Major limitations of our study are its retrospective nature, lack of direct comparison with other imaging modalities and lack of a control group of healthy children. Although comparison of grading cystic fibrosis lung disease by MRI, CT and ventilation scintigraphy would be desirable to assess the performance of MRI, such a study involving significant radiation exposure appears unethical since the feasibility of MRI has been established [4]. Because subjecting healthy children to MRI under sedation and application of gadolinium-based contrast agent for research purposes would also be unethical, the only possible control group for this study was children without cystic fibrosis undergoing chest MRI that included the sequences required for assessing the lungs. Based on our results alone, we cannot recommend that a perfusion study be routinely included in MRI for assessing cystic fibrosis lung disease.
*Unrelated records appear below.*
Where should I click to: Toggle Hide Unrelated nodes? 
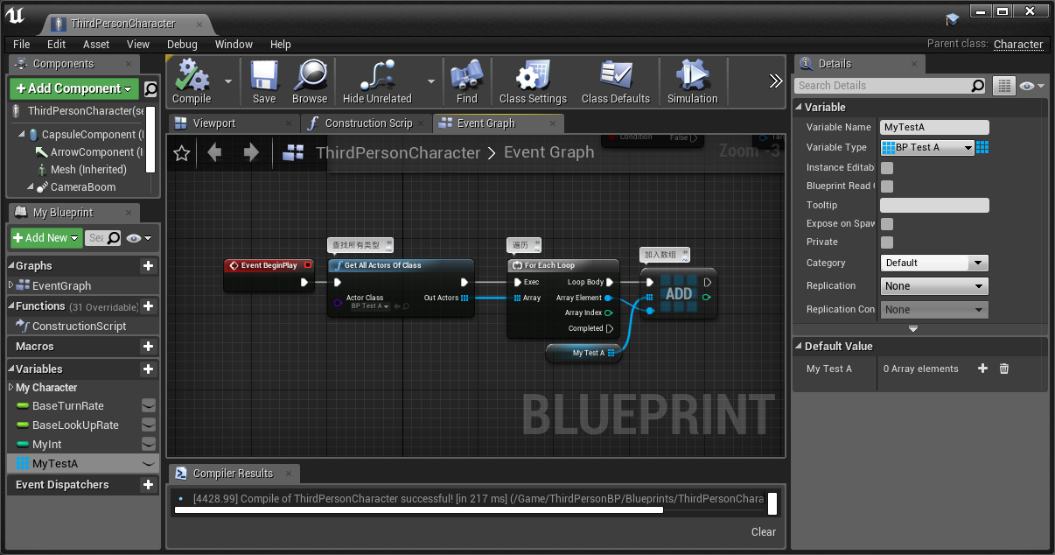coord(376,81)
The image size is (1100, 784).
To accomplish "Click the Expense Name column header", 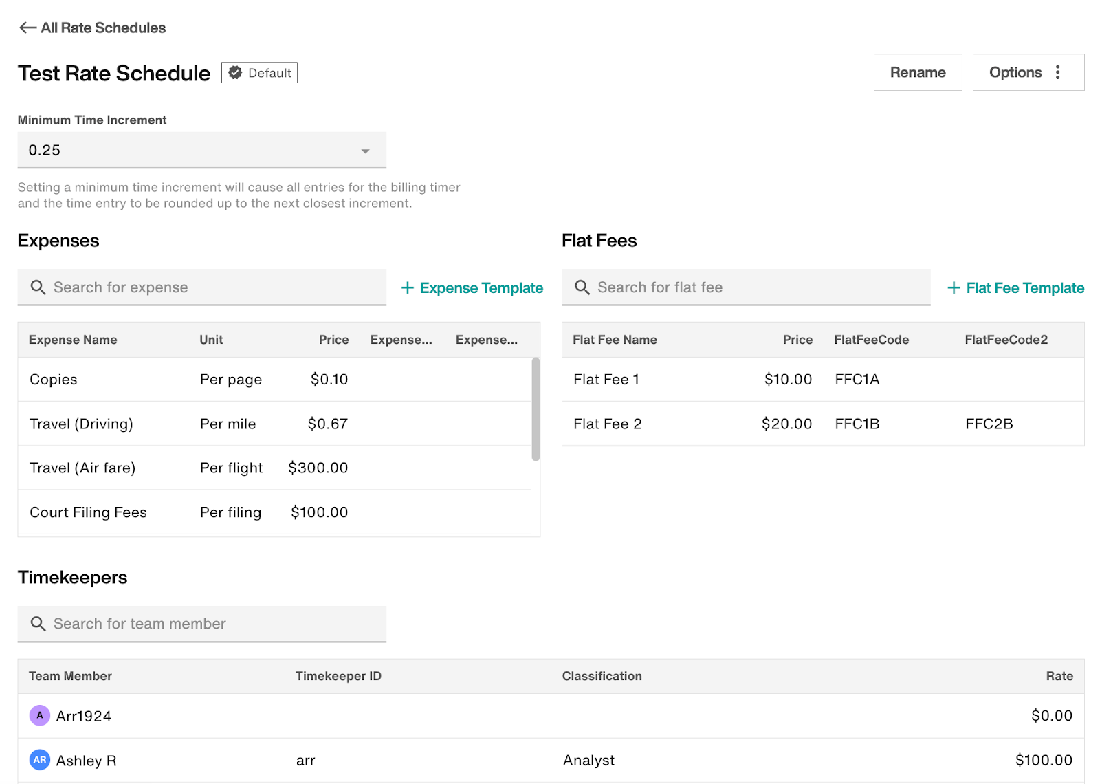I will pyautogui.click(x=73, y=340).
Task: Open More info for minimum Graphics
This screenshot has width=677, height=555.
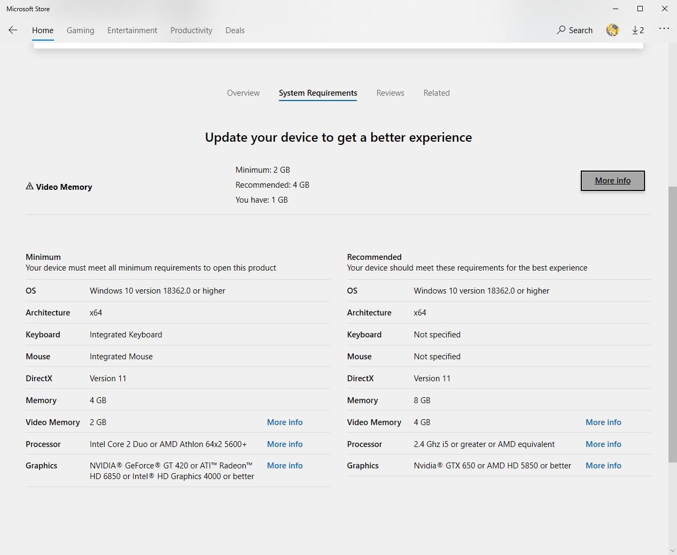Action: [285, 466]
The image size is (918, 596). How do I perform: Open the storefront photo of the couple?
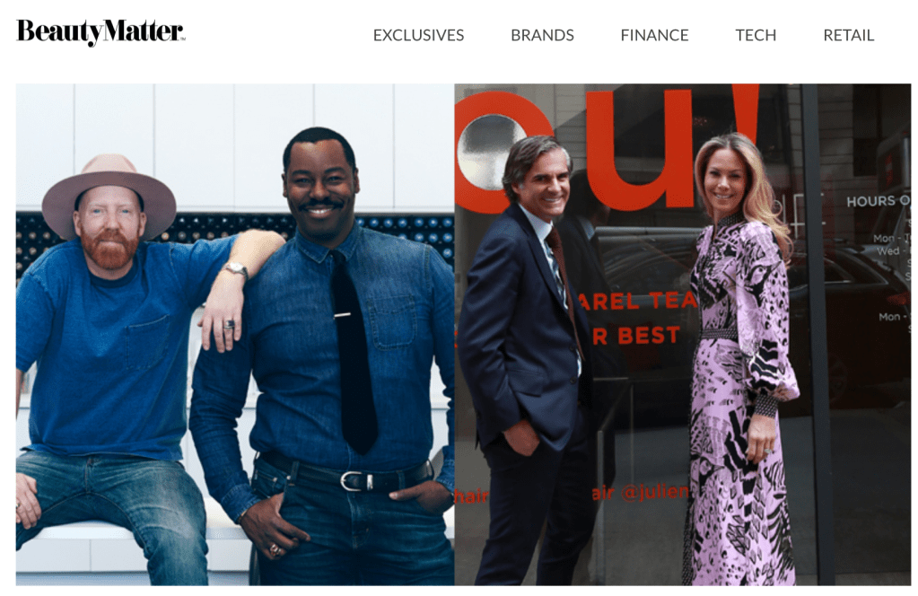tap(683, 334)
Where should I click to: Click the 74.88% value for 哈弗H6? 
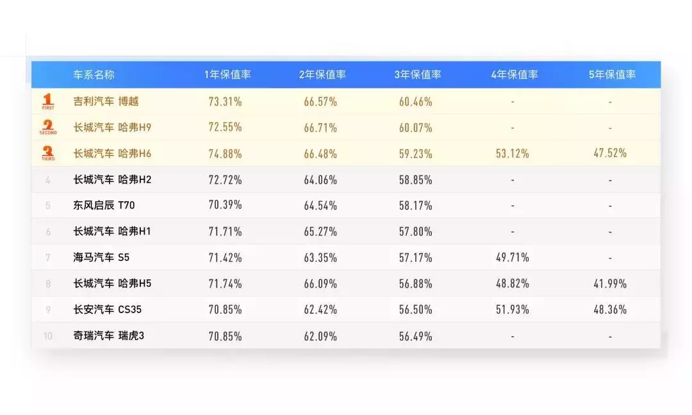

However other groups have also shown that perfusion analysis can be valuable for grading cystic fibrosis lung disease by MRI [11, 31]. Further prospective studies with larger cohorts are required to determine structural and perfusion lung MRI findings in cystic fibrosis patients with different severity of lung disease and to assess their relevance for introducing and monitoring medical therapy.

Conclusion

Current lung MRI techniques can demonstrate the typical structural findings of cystic fibrosis lung disease, even in young children. Semi-quantitative assessment of dynamic contrast-enhanced lung perfusion imaging can further characterise perfusion abnormalities, which is valuable for differentiating between disease-related consolidation and sedation-related atelectasis and could potentially be used for grading the severity of lung perfusion defects seen in early cystic fibrosis lung disease. Therefore MRI may be considered as an advanced imaging modality in the routine surveillance of cystic fibrosis lung disease to avoid the radiation exposure inherent to CT and scintigraphy.